== Data to use ==

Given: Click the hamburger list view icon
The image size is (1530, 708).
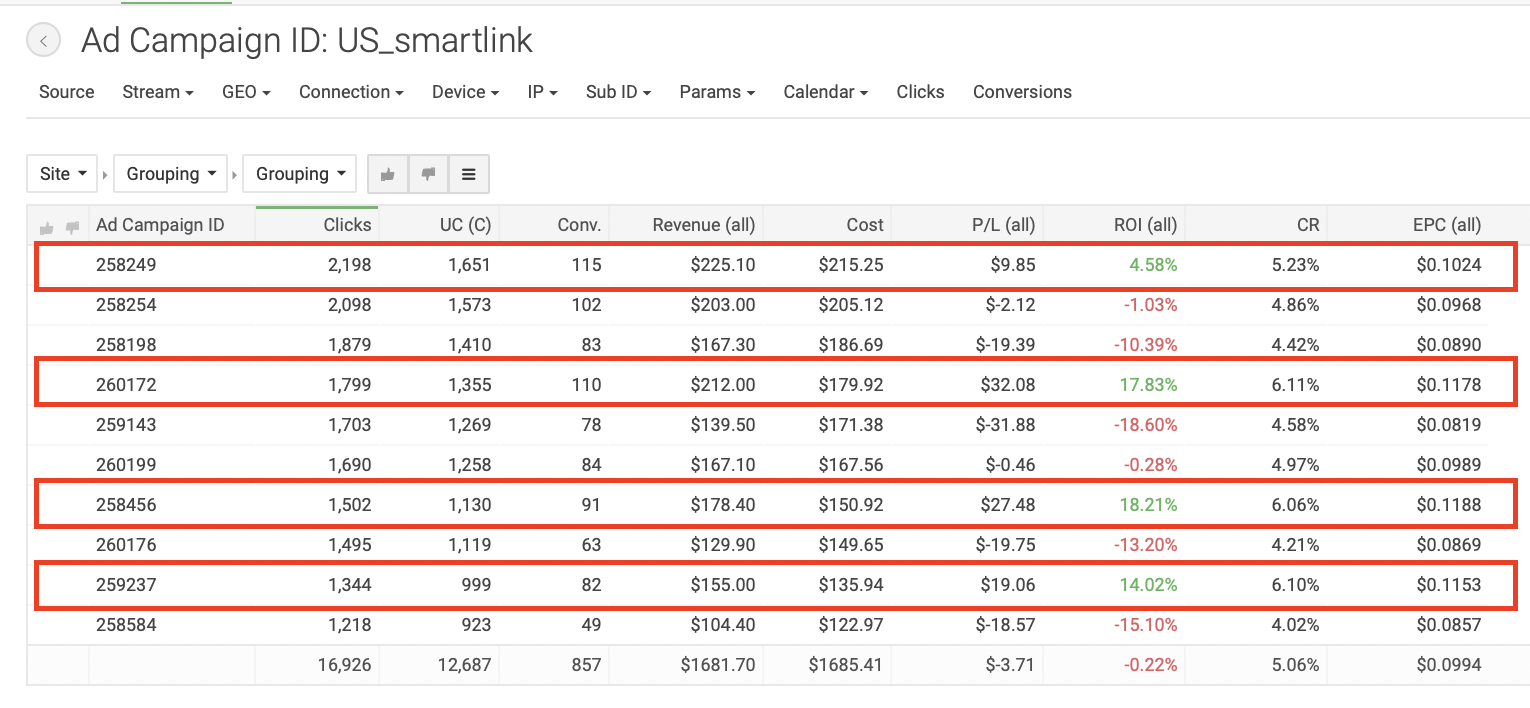Looking at the screenshot, I should 468,174.
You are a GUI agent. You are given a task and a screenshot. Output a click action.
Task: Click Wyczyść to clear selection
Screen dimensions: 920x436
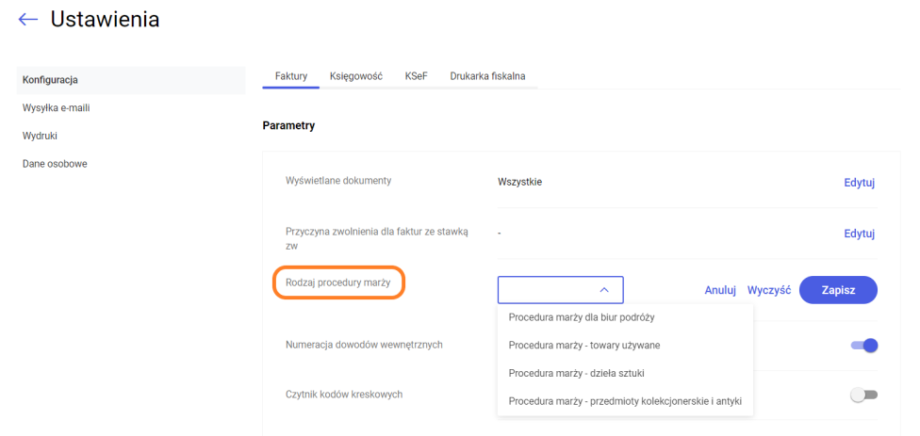tap(769, 290)

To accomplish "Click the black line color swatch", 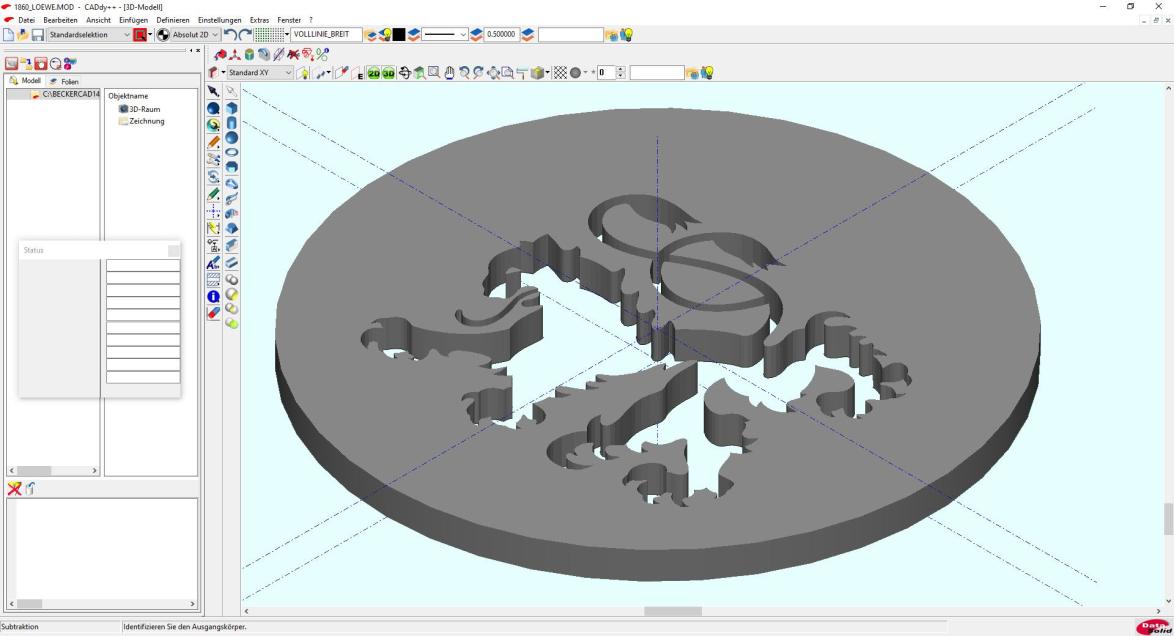I will pyautogui.click(x=399, y=35).
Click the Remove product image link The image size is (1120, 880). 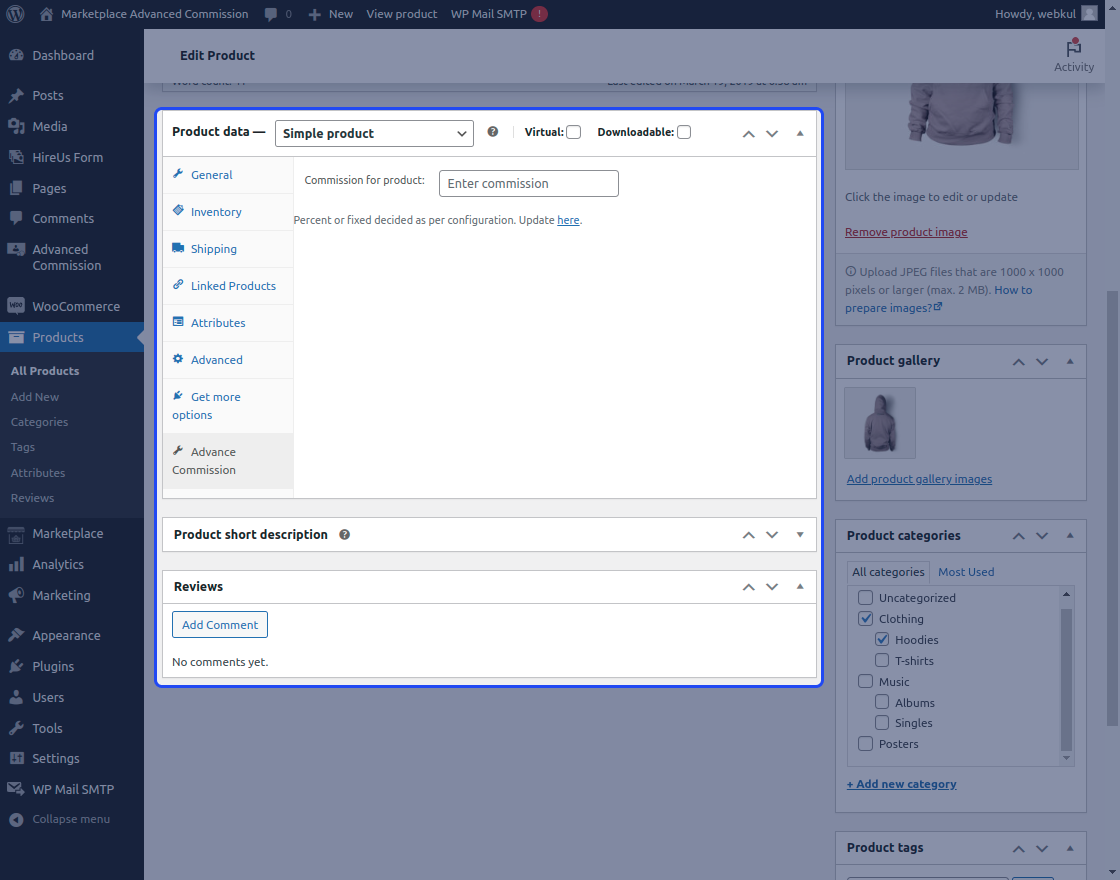point(906,231)
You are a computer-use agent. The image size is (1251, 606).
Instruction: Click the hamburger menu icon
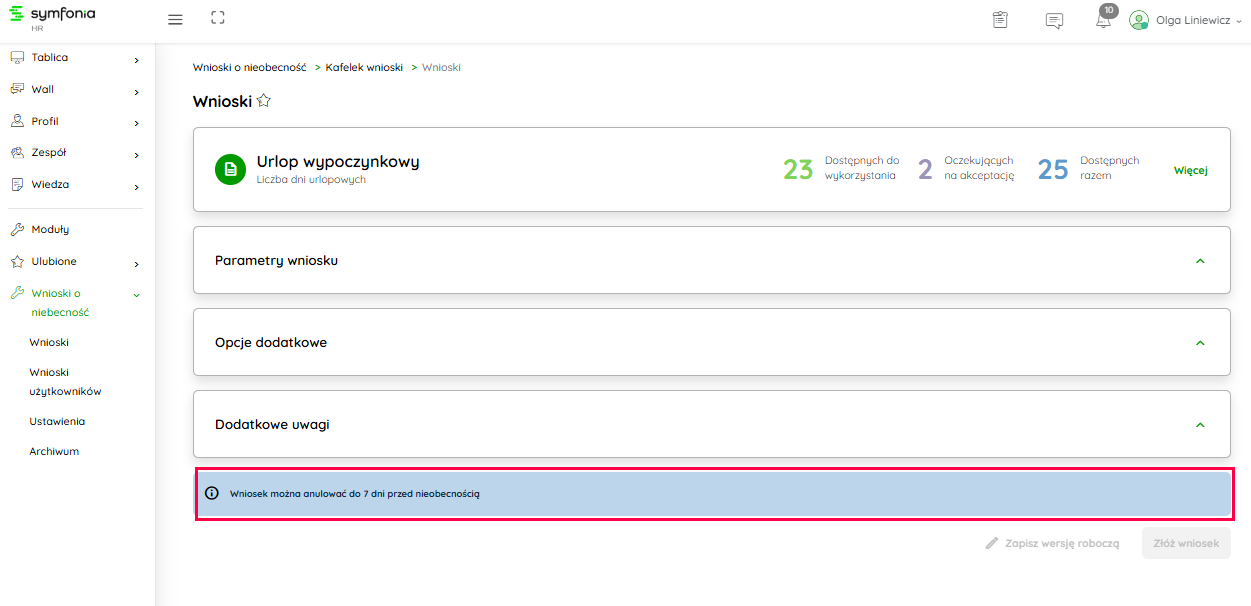coord(175,19)
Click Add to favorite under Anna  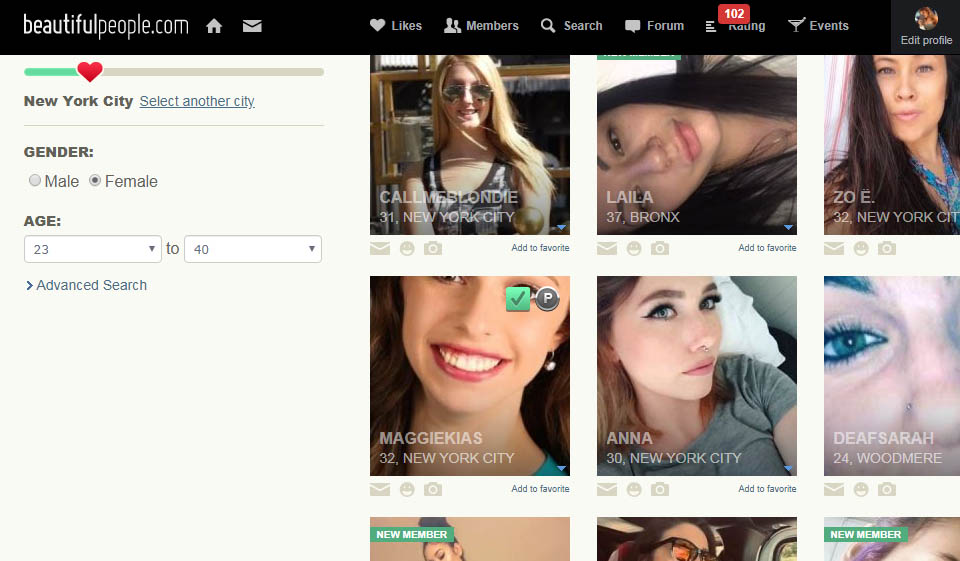click(x=767, y=489)
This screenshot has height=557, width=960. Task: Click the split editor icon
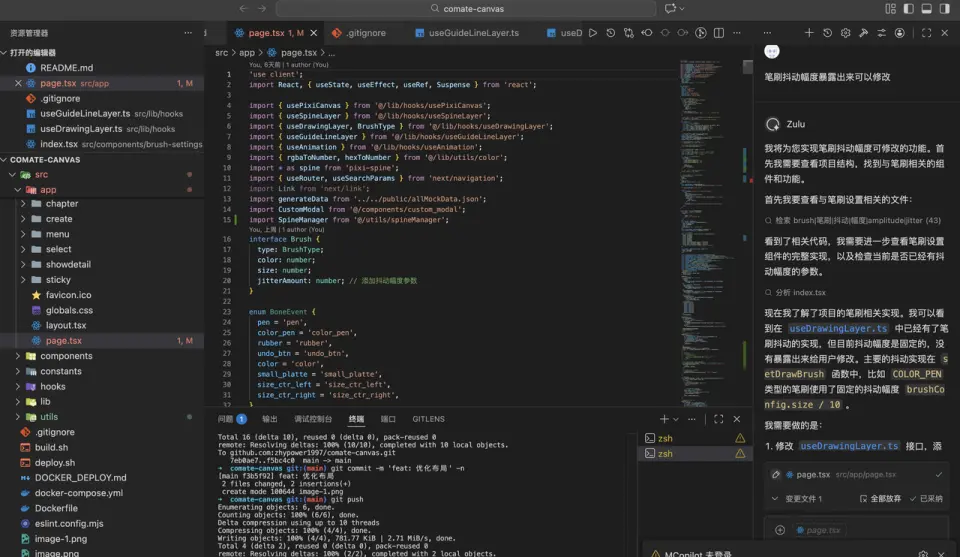(719, 33)
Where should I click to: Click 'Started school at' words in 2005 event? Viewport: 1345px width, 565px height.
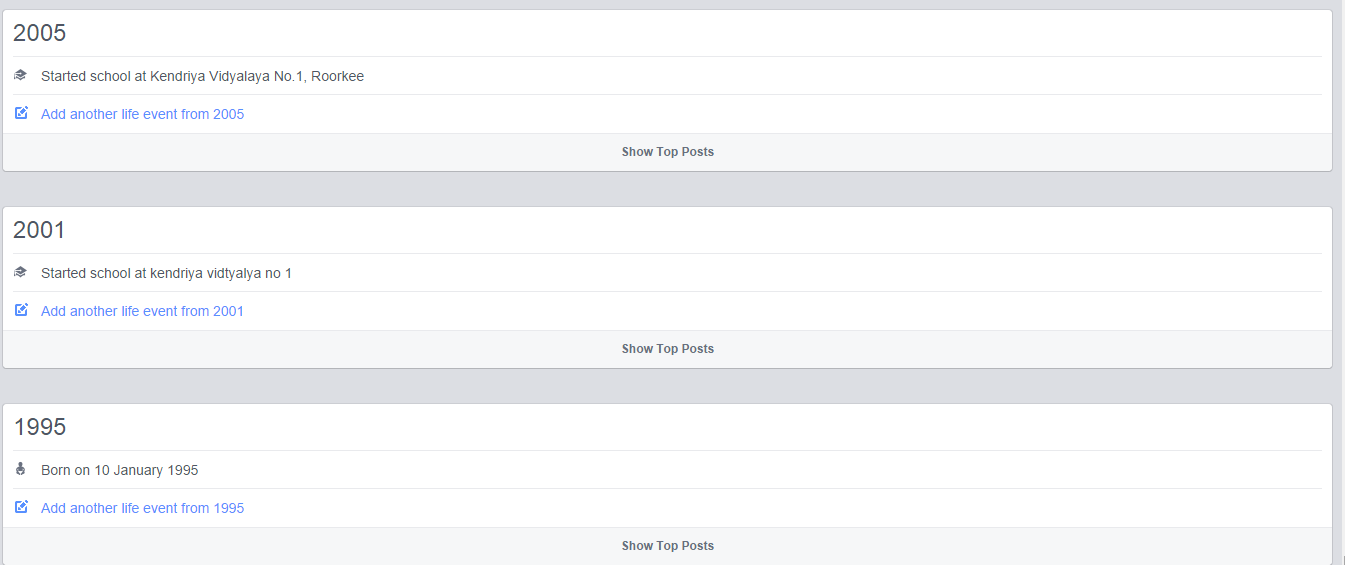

===

*Task to complete*. Identify each line in the rows above that contains the word "agent" and copy those lines out. Only an exact match in uppercase and lowercase counts.

*Full answer*.
You are a GUI agent. You are given a task and a screenshot. Output a click action.
You are a computer-use agent. The image size is (1251, 606).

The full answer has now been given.